Таким образом, неразрывная функциональная связь КИГ с инсулином, обеспечивающая гомеостаз глюкозы, и значительная патогенетическая связь ХОБЛ и нарушений углеводного обмена, в которой инициирующую роль играет ХОБЛ, что мы проиллюстрировали в упрощенной схеме (рисунок), предполагает немалую роль КИГ в патогенезе коморбидности ХОБЛ и СД2.

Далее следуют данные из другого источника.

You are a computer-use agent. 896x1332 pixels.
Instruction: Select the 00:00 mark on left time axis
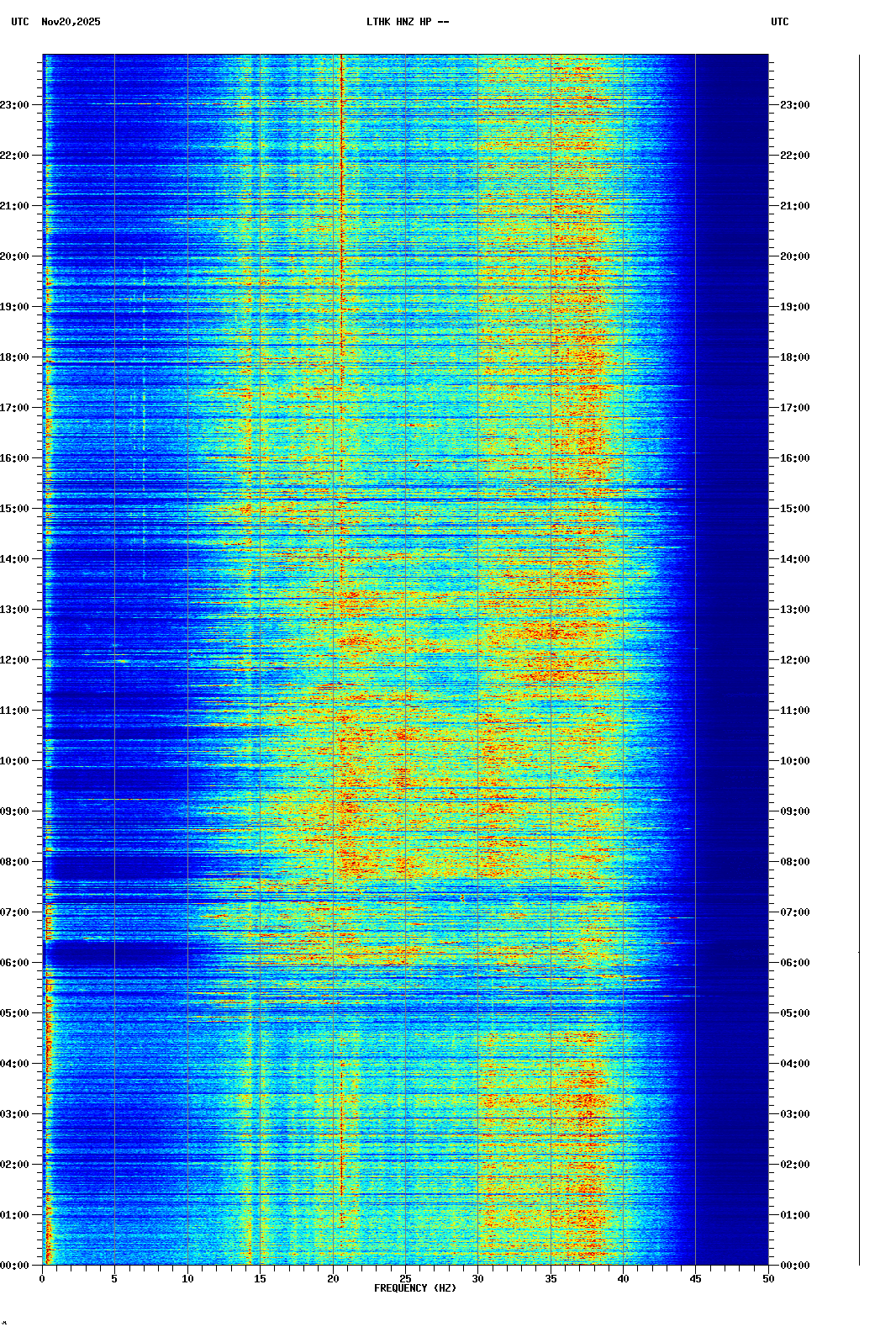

При этом можно подчеркнуть, что изменение уровня КИГ влияет на одно из ключевых звеньев «порочного круга» в патогенезе данной коморбидности, в частности на оксидативный стресс, усугубляя его. Именно это звено во многом является узловым, сопровождая длительное системное воспаление при ХОБЛ, обусловливая развитие ИР и гипергликемии, на фоне которой повреждаются бета-клетки, и процесс, прогрессируя, способствует развитию СД2 или усугубляет течение уже имеющегося патологического процесса.
Заключение
Анализ литературы свидетельствует, что КИГ играют весьма заметную роль в развитии СД2 при ХОБЛ, воздействуя и усугубляя его ведущие патогенетические звенья, являющиеся во многом общими для этих социально значимых заболеваний. Однако, несмотря на потенциальную важность КИГ в патогенезе СД2 при ХОБЛ, эти проблема остается неизученной. Имеются лишь ограниченные и противоречивые данные об уровне гормонов коры надпочечников, которые пока не представляют возможности их практического применения. Аналогичная картина касается данных по исследованию гормонов щитовидной железы у данного контингента больных. И интерпретация факта снижения в крови больных ХОБЛ Т3 встречает затруднения как в аспекте их интерпретации, так и использования. Некоторое понимание и практический интерес представляют результаты исследования андрогенов при коморбидности ХОБЛ и СД2, указывающие на связь СД2 и изменения уровня тестостерона в этом случае, что открывает определенные диагностические и лечебные перспективы. Но это требует еще уточнения и соответствующих разработок. Поэтому проблема роли КИГ в патогенезе СД2 при ХОБЛ, оставаясь малоизученной, является большим полем для деятельности ее исследователей. Все это не только нацеливает на изучение патогенеза коморбидности ХОБЛ и СД2 и расширение знаний в этом плане, но и составляет перспективы для совершенствования диагностики и терапевтического воздействия в плане коррекции нарушений углеводного обмена при ХОБЛ.